NEW YORK (CNNMoney) -- Corporate America is nervous about the nation's debt problems, and one chief executive warned that the deficit debate in Washington could destabilize the shaky U.S. economy.
In an interview with Bloomberg's Chicago bureau, Allen suggested that forecasts for economic growth in the range of 3% to 4% for 2011 may be overly optimistic.
One of the main risks to economic growth, he said, is the uncertainty surrounding the nation's debt. "From a long-term standpoint, the debt is a tremendous issue," Allen told the news service Wednesday.
Allen said the "dialogue and discourse" about America's debt can have "a near-term shock implication on the economy" that is potentially larger than others have estimated.
"Sometimes people in Washington lose sight of how much the rest of us go into paralysis when you don't know what's going to happen or both sides start so far apart," Allen said in the Bloomberg interview
The comments came amid an increasingly noisy debate in Washington over how to bring down the nation's long-term deficits, which many economists and policymakers say are unsustainable.
In a sign of what's at stake, Standard & Poor's said Monday that there is a one-in-three chance the United States could lose its pristine AAA credit rating if the government fails to come up with a credible deficit-reduction plan within two years.
That would make it much harder for the U.S. government to borrow the money it needs to fund its activities and further undermine the nation's currency.

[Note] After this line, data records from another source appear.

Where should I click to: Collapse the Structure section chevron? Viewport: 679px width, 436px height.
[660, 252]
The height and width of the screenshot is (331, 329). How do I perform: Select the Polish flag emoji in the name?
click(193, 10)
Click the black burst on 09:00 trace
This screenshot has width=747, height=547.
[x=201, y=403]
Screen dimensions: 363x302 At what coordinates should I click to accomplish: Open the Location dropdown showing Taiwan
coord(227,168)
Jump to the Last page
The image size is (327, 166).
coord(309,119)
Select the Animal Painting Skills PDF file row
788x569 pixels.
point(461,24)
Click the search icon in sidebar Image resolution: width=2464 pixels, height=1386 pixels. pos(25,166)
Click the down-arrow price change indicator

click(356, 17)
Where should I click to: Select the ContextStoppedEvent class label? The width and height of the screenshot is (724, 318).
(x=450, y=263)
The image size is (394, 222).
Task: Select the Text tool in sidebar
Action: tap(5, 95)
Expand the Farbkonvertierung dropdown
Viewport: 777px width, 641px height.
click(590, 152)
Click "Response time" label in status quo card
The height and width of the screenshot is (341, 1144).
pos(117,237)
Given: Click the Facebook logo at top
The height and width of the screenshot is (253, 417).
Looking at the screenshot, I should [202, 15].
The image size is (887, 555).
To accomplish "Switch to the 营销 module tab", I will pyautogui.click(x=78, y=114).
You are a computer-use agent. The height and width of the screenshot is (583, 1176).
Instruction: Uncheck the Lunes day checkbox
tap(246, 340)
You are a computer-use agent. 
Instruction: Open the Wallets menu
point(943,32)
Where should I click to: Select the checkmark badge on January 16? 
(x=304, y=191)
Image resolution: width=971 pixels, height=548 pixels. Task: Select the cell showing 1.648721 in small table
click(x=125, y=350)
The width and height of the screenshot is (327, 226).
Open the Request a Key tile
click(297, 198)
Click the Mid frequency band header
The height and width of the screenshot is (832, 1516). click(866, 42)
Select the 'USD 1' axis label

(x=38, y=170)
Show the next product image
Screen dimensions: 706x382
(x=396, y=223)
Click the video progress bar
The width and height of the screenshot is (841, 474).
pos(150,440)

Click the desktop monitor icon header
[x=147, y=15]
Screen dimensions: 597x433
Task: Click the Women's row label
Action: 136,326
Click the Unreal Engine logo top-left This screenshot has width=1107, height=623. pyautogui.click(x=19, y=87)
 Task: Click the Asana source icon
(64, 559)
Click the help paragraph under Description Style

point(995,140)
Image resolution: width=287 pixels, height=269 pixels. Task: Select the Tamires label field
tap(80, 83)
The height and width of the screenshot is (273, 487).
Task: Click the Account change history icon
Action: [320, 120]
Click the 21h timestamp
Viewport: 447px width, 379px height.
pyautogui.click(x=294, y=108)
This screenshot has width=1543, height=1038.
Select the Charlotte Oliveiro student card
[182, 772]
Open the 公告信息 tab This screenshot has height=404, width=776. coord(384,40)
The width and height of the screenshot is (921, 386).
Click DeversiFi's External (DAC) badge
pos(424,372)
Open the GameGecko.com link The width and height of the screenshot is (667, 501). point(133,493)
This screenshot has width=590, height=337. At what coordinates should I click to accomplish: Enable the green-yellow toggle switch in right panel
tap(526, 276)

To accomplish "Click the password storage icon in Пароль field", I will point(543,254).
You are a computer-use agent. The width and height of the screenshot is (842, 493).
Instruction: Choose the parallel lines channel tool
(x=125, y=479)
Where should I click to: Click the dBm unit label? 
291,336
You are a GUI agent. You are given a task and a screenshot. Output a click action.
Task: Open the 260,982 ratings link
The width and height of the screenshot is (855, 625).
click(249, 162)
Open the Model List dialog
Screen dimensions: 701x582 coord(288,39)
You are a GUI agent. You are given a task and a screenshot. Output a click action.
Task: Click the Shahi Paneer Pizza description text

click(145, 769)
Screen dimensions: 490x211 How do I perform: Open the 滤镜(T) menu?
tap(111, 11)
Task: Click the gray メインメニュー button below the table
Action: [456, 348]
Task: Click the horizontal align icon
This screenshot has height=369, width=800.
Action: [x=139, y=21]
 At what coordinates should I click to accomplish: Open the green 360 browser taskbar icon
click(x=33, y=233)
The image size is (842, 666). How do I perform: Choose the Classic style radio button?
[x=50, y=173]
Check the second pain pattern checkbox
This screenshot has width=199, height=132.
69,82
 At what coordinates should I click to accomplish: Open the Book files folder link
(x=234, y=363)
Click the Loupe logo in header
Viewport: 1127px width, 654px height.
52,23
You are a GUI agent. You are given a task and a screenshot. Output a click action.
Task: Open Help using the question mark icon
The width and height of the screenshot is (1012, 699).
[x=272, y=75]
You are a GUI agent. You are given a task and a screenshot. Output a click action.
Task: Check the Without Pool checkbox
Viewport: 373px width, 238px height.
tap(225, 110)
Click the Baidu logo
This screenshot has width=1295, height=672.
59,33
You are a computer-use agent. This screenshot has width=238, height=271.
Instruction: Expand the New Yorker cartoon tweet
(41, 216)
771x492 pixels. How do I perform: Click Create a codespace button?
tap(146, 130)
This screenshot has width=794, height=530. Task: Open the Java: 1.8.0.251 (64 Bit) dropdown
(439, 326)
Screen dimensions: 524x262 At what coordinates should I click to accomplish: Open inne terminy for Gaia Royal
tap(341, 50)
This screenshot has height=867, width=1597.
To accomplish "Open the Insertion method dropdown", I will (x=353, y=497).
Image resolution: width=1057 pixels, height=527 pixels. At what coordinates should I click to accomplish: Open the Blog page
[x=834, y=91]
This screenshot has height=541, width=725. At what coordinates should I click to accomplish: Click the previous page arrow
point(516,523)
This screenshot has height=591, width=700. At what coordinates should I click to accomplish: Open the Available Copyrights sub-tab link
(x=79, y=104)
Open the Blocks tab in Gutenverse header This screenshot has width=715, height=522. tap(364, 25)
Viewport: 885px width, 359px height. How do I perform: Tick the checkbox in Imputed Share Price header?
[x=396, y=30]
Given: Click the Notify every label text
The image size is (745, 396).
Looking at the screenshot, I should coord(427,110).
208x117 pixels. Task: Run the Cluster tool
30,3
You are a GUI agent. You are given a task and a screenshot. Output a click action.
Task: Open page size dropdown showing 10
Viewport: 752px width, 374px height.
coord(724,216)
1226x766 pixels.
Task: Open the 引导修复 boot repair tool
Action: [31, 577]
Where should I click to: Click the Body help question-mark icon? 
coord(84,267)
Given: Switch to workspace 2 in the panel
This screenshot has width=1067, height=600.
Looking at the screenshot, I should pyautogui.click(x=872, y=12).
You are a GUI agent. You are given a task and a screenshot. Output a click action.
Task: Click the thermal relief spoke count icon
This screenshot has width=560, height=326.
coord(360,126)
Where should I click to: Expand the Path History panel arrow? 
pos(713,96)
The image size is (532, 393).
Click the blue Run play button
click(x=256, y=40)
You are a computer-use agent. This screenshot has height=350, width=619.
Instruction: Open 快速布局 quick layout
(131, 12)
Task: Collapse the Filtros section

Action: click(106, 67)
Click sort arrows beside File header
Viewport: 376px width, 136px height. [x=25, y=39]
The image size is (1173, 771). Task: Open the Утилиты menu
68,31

Congress is expected to take up the issue when lawmakers return from recess next month. Obama has put Vice President Joseph Biden in charge of overseeing the effort, with the goal of producing a legislative framework by the end of June.
But Allen and other business leaders are not convinced that policymakers will see eye-to-eye on key issues of spending cuts and tax hikes. As a result, they are bracing for a period of uncertainty.
Given the lack of clarity on the nation's fiscal future, "we may have to cut back from record levels of capital expenditures if all of a sudden the economy goes south," he added.
Meanwhile, many economists believe the two deficit-reduction plans currently on the table are flawed.
In an exclusive CNNMoney survey, eight out of 18 economists polled this month said that neither the Obama nor the Ryan plan is in the best interest of the nation's economy.